Lendvo considers things like the value of intellectual property and click-thrus. Lendvo also looks at online traffic statistics for all of a borrower’s webpages and customer reviews and testimonials about a company’s products and services. Many eBay sellers and sellers who consign their products through Amazon would benefit from Lendvo’s services.
Lendvo isn’t a bank and isn’t beholden to some of the draconian laws under which banks must lend money. Because Lendvo is not a bank and has its own proprietary set of evaluation algorithms, it can approve loans and disperse funds in as little as 12 hours. Of course, not every business will receive a turnaround time that’s that quick, but most businesses will receive their funds within 36 hours. That’s a far cry from what is sometimes multiple months with traditional loans even including SBA loans.
How Else Can Lendvo Help?
Borrowers with existing high-rate debt can refinance that debt through a loan from Lendvo. Borrowers can also choose to repay the loan by the day, week, or month, providing unparalleled flexibility in the lending marketplace. Lendvo also lends money to businesses looking to buy other online businesses or secure unclaimed domain names.

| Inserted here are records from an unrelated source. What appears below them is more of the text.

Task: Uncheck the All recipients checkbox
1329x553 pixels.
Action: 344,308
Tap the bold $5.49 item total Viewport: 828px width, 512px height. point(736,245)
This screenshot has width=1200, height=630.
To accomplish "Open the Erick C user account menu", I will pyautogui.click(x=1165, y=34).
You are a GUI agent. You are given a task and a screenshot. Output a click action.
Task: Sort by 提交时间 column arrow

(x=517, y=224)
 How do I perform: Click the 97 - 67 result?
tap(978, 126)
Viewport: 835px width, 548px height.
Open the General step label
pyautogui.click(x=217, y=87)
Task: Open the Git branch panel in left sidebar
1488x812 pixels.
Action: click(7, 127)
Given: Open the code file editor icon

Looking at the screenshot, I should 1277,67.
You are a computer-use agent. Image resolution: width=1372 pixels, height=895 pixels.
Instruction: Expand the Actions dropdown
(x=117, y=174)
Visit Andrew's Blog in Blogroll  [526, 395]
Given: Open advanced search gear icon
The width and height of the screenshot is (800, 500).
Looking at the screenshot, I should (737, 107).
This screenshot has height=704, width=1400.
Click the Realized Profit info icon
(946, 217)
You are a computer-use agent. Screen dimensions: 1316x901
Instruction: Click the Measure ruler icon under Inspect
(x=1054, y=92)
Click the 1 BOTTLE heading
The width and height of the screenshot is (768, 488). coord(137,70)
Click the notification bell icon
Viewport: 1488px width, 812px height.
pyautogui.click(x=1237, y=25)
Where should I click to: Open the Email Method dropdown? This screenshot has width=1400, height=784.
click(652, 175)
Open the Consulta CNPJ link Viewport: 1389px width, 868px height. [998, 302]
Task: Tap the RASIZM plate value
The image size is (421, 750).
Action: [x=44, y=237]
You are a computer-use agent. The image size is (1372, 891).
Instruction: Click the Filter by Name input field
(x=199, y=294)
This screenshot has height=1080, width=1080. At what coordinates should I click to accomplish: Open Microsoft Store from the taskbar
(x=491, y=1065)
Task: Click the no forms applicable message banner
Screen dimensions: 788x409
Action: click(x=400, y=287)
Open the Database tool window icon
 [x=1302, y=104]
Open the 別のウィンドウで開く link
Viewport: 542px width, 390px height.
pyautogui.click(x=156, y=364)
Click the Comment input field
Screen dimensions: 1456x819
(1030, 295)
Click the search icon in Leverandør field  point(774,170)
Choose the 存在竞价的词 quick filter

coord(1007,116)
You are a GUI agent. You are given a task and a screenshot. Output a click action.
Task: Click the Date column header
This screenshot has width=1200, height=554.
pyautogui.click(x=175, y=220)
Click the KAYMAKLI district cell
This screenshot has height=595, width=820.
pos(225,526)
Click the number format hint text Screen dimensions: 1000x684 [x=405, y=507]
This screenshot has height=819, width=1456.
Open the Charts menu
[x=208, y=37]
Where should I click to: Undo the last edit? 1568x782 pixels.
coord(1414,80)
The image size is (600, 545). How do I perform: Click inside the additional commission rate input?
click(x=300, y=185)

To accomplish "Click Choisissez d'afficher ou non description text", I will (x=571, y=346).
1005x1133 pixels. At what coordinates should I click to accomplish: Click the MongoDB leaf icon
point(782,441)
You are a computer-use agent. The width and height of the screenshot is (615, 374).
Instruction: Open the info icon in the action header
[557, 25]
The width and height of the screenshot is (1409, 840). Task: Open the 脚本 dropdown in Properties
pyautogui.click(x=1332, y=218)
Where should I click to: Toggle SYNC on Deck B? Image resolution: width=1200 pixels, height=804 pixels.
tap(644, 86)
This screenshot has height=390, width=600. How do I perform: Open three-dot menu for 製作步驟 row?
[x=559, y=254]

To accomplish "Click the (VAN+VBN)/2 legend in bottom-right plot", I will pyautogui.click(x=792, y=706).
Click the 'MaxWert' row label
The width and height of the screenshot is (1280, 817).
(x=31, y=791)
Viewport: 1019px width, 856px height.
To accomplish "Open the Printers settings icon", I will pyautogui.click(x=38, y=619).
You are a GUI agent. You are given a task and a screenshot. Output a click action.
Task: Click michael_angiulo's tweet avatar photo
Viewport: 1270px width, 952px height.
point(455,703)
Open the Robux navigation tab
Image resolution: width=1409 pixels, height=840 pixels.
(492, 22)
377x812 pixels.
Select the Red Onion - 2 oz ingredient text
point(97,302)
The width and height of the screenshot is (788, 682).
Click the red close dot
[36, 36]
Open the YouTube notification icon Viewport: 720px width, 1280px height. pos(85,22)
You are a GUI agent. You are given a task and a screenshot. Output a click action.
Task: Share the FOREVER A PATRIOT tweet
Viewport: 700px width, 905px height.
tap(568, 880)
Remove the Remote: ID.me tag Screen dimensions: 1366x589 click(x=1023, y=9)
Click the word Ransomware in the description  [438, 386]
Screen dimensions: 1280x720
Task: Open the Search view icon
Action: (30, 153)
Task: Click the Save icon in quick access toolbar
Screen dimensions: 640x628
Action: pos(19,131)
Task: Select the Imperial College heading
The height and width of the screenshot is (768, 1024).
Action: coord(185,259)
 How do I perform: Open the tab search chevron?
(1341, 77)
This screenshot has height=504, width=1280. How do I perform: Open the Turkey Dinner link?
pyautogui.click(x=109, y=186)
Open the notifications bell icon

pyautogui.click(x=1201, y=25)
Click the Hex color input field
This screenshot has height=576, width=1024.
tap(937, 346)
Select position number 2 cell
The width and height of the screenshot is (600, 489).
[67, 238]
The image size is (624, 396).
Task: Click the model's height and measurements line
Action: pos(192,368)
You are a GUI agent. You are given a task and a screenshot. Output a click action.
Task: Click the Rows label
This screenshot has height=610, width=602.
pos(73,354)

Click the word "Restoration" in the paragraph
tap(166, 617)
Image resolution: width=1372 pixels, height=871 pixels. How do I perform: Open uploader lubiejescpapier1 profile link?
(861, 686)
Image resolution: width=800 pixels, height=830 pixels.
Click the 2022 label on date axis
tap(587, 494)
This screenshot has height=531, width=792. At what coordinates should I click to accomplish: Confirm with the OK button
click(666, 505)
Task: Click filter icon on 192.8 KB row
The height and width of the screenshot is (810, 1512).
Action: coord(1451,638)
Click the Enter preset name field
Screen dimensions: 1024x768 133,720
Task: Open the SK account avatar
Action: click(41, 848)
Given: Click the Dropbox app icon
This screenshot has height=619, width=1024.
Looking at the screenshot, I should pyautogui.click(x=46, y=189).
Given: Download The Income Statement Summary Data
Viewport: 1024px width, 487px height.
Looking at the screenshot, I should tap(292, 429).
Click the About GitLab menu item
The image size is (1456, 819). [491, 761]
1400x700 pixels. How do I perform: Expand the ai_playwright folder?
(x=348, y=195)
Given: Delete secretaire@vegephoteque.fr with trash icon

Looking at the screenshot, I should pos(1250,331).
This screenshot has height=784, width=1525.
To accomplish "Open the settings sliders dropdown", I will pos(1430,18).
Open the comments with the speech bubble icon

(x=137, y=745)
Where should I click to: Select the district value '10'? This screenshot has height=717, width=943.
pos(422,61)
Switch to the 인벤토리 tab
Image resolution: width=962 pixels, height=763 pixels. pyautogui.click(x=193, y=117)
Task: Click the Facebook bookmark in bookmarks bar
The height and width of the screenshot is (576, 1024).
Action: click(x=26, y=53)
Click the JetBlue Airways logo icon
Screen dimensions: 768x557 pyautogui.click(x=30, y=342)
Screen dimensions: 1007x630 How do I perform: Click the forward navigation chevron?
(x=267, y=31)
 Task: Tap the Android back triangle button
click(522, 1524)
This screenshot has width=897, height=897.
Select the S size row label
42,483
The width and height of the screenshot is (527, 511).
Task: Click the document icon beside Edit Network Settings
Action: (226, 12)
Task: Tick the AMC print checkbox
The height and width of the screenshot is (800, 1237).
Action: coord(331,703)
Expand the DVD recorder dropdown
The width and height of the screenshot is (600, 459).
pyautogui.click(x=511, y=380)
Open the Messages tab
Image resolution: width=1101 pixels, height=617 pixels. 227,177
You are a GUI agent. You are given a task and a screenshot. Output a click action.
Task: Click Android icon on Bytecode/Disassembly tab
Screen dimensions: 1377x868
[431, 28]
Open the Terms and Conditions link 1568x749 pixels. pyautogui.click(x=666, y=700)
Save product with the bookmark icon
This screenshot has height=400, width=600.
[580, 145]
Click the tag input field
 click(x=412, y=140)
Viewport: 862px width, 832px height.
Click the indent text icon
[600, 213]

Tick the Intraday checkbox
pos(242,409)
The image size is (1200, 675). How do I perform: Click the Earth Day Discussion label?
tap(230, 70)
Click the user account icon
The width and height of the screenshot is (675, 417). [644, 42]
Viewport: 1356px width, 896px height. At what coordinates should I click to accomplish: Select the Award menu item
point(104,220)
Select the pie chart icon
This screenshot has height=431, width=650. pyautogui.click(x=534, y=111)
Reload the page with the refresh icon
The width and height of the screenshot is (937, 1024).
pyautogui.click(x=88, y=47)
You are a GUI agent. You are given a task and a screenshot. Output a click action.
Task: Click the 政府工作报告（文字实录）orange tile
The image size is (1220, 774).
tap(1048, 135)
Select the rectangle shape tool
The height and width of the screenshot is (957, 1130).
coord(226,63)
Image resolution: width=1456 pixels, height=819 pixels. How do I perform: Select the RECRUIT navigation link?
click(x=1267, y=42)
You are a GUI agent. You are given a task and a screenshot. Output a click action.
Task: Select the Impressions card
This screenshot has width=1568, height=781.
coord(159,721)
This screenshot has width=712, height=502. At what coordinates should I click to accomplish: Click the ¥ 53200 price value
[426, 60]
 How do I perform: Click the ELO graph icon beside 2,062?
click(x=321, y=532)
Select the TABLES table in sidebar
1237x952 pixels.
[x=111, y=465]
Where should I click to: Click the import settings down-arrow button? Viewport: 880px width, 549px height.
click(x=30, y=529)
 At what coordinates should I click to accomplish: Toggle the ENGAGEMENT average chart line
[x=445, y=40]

Building on the flexibility it offers, Lendvo also customizes loan terms based on a business’s unique needs. In some cases, Lendvo can even perform the screening process on the phone without the mountains of paperwork required by traditional lenders.
What’s Required to Get a Loan from Lendvo?
Chiefly, Lendvo needs three complete months of your business’s bank statements, access to your website or websties, and in some cases, web monetization data and/or historical bank statements. Lendvo will consider all aspects of your business and make an offer.
How Good are Lendvo’s Rates
Of course, not every loan will qualify for every available rate. At Lendvo, interest rates start at only 1.5 percent monthly for loans based on working capital, which is the amount left over after subtracting a company’s current debts from its current assets. For loans that finance the acquisition of domain names, Lendvo’s rates range from 1-3 percent.
What’s the Process Like?
You contact Lendvo and submit an application where you list all of your assets, including digital assets, and have a phone conversation with the lending manager. You choose the amount of the loan you want, the repayment terms, and any other special considerations. The loan officer will then call you back and present you with an offer. Should you accept the offer, you’ll receive your funding within another 36 hours. Lendvo strives to make the process as hassle-free and streamlined as possible.
What about Partnerships?
Lendvo partners with other businesses and lends their customers money too. Independent sales organizations, or ISOs, for example, have many business clients who need financing. Lendvo works with these ISOs to help them get the funding they need. Lendvo even works with banks that don’t understand the digital world and helps them by underwriting part, if not all, of some of their loans.
The Bottom Line
No matter which kind of small business loan is right for your business, you would be wise to speak with a professional about all of your options. Of course, if you require more than $100,000, you won’t be able to take advantage of Lendvo’s services, but the SBA is there to help. There are many things to consider, such as the prime interest rate, the LIBOR, any changes in lending law, any changes to the SBA itself, or changes in the tax code, just to name a few.